Firstly, we have the photographer, the amazing genius photographer who can make a lettuce leaf look sexy from the right angle and with the right lighting; then there's the photographers assistant, who not only has to set up all the equipment, but also has to make delicious coffee and be able to keep up morale when we are shooting the same piece of limp fish for the 30th time. We have the stylist, or rather the magician, who, armed with airbrush, superglue, tweezers, scalpel, paintbrush, food colouring and vaseline, is capable of turning a rather pale, ugly bland piece of protein into a plump, juicy, mouthwatering morsel of manna from heaven. Then there is me, the art director. My job is to stand behind the photographer, the assistant and the stylist saying incredibly important things like, "could you glue another crumb to the right hand side of that bigger crumb" or "the flakes are looking a teensy bit dry, could we spritz it please?". It's very very very demanding! And when everything looks just perfect, the client is beckoned, they say 'yay' or 'nay', and we shoot. 

This process, from the time the product comes out of it's box, to the first click of the shutter, can take anywhere from 2-6 hours. I know, utter madness! But it's all about the preparation you see. The cooking instructions on the back of the box may simply say, 'Pre-heat oven to 200ÂșC. Place fillets on baking tray in the middle of oven for 14 minutes, turning occasionally', but that is not what we actually do. Oh no. We may boil, microwave or deep fry the product to get the look we want. We might not cook it at all but simply thaw it, so it retains its shape. We can garnish and add tasty accompaniments but we do have to use what's in the box, and as one photographer said to me recently, "we can't always polish a turd, but we can roll it in glitter". Lovely. But once all this prep is done, suddenly everything happens at lightning speed. We may have only an hours' window to take all the photographs we need, before the product begins to change... slowly melting and sweating under the intense heat, or drying out completely!
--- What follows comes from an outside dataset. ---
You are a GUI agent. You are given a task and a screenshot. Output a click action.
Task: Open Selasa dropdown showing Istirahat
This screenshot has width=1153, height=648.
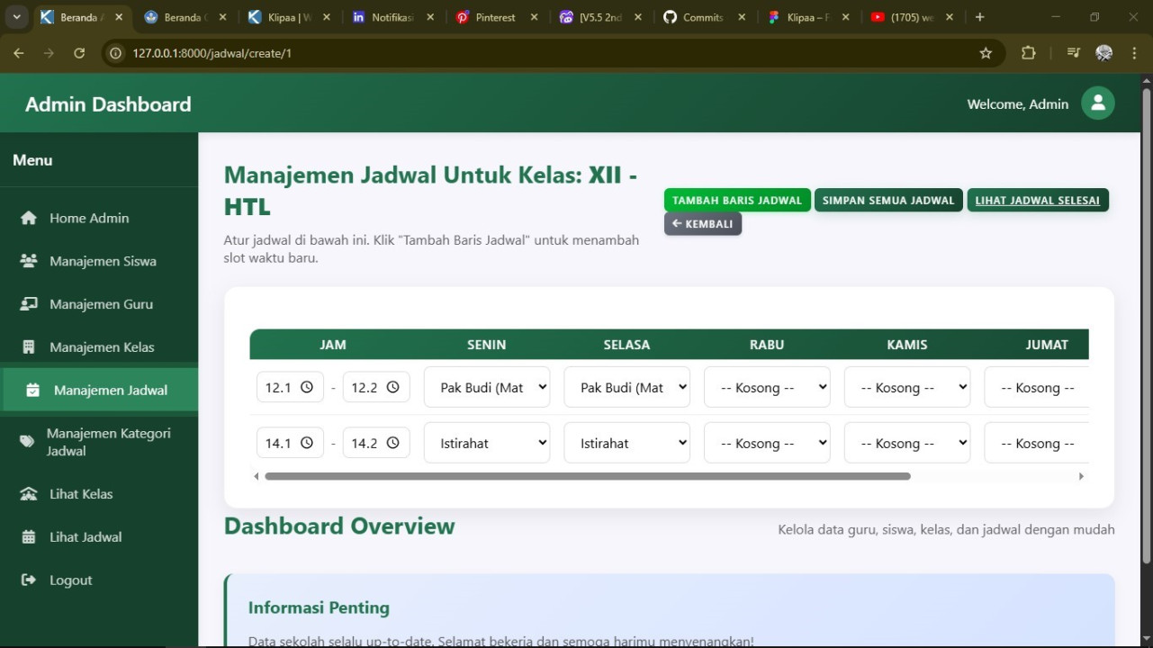(x=626, y=443)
Even an airbrush-weilding stylist can't make an hour old, dry flaky piece of cod look appetising!! 

I know what you're thinking... you can't believe it takes 5 people, 8 hours to photograph a bit of fish! You're also probably realising why it never looks like it does on the package, when you cook it at home. Sorry about that. Well next time you're in the supermarket, taking a good look at that delicious-looking food shot on the label or box, remember it's your money that's paying for me to stand around a hot studio, making a fish fillet look that good! Thanks everyone... the next organic, locally sourced, free-range, fresh corn-fed farmers market chicken fillet, is on me!